O espelho que a iminência da morte propõe ao protagonista, como um enigma –depois que o sertão virou mar e o mar, sertão, depois que o alto pôs-se a baixo e o baixo, ergueu-se, depois que o carro virou, e a vida–, é o hippie latino-americano, que ele não foi. O protagonista preferiu formar-se em medicina e seguir uma carreira no hospital público de São Gonçalo. Carreira que não foi capaz de lhe garantir o amor próprio nem o de sua filha, Paloma –a mediadora, pomba da paz que une as pontas do destino. A filha voou para os braços de um yuppie confortavelmente instalado na caretice do mercado, e usufrui as benesses que o vértice superior da escala liberal-darwiniana lhe proporciona. O pai não tem lugar nos salões dessa corte que ele desdenha.
Talvez ele tenha perdido sintonia com o canal de comunicação afetiva e simbólica da filha não por ter seguido tal ou qual caminho, mas por ter hesitado entre todos os caminhos, mantendo-se no carro, indeciso, impreciso, incompleto, fragmentado, errante. O automóvel reduz o lugar do protagonista no mundo a um prosaico e incessante vai e vem, a um lusco-fusco incerto, frágil, poroso, oscilante, de imagem difusa e identidade esmaecida.
Radicalizar a oscilação e provocar a capotagem do veículo foi o primeiro passo para uma promessa de fixação. Pelo menos, um ensaio de ruptura com a circulação entre a vida e a morte, o sim e o não. Entre a nudez sob a chuva do êxtase pagão e a mimetização histérica do desalento, do desabrigo, do exílio.
Ser salvo pelo marido da boliviana remete o protagonista a um campo simbólico em que superpõem-se dois conteúdos, apenas na aparência contraditórios: por um lado, a solidez estável e bem marcada das normas, da vida institucionalizada e da língua estabelecida, ainda que em sua pronunciada estranheza; por outro lado, a vida nas margens, a experiência limite dos estrangeiros, que se inscrevem no território do Outro sem aderir à imagem da alteridade, sem renunciar à diferença, entretanto negociando com o Outro por meios estáveis, fortes, duradouros, criativos, flexíveis e aptos à intertradutibilidade.
Por exemplo: a arte. Por exemplo: o teatro. Por exemplo, o comércio na praia e o casamento com Valentim.
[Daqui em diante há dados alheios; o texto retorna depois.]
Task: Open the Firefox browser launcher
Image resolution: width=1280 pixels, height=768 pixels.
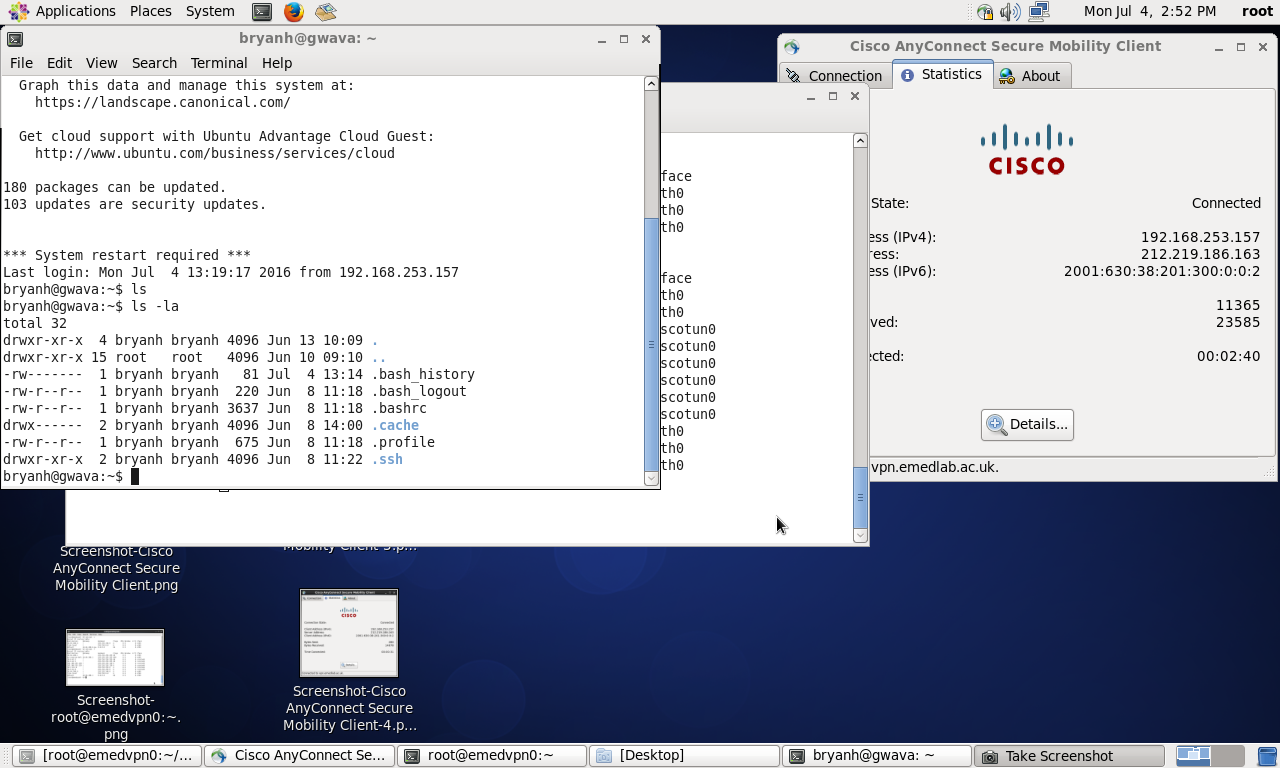Action: pyautogui.click(x=293, y=12)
De que modo se comunicam a transitividade como método de construção dramatúrgica e a trama evocada no relato? Se me fosse permitido recorrer a uma dualidade metafísica absolutamente imprópria, mas aqui talvez útil, diria que a forma é necessária ao conteúdo. Indispensável. Se, em Depois do Filme, os personagens e suas vias de solução do enigma humano são campos de experimentação e linguagens mutuamente traduzíveis, se os caminhos individuais são postos de observação do fenômeno existencial abertos à frequentação pela poiesis imaginária, se os polos extremos são estações pelas quais nos é dado circular, é porque a transitividade nos é acessível e talvez constitua a arte mais rigorosa e iluminadora. Se as possibilidades do humano nos dizem respeito, todas, sempre, é porque podemos percorrer as mais variadas arenas subjetivas por meio da interpretação empática e da compaixão, metamorfoseando-nos –como o poeta–, seres permeáveis e transitivos. É porque as podemos narrar e reviver, dramaturgicamente. É porque as podemos, portanto, transformar.
[1] Flora Sussekind e Gerald Thomas mostraram o potencial dramatúrgico resultante de explicitação análoga para montagem de Nelson Rodrigues.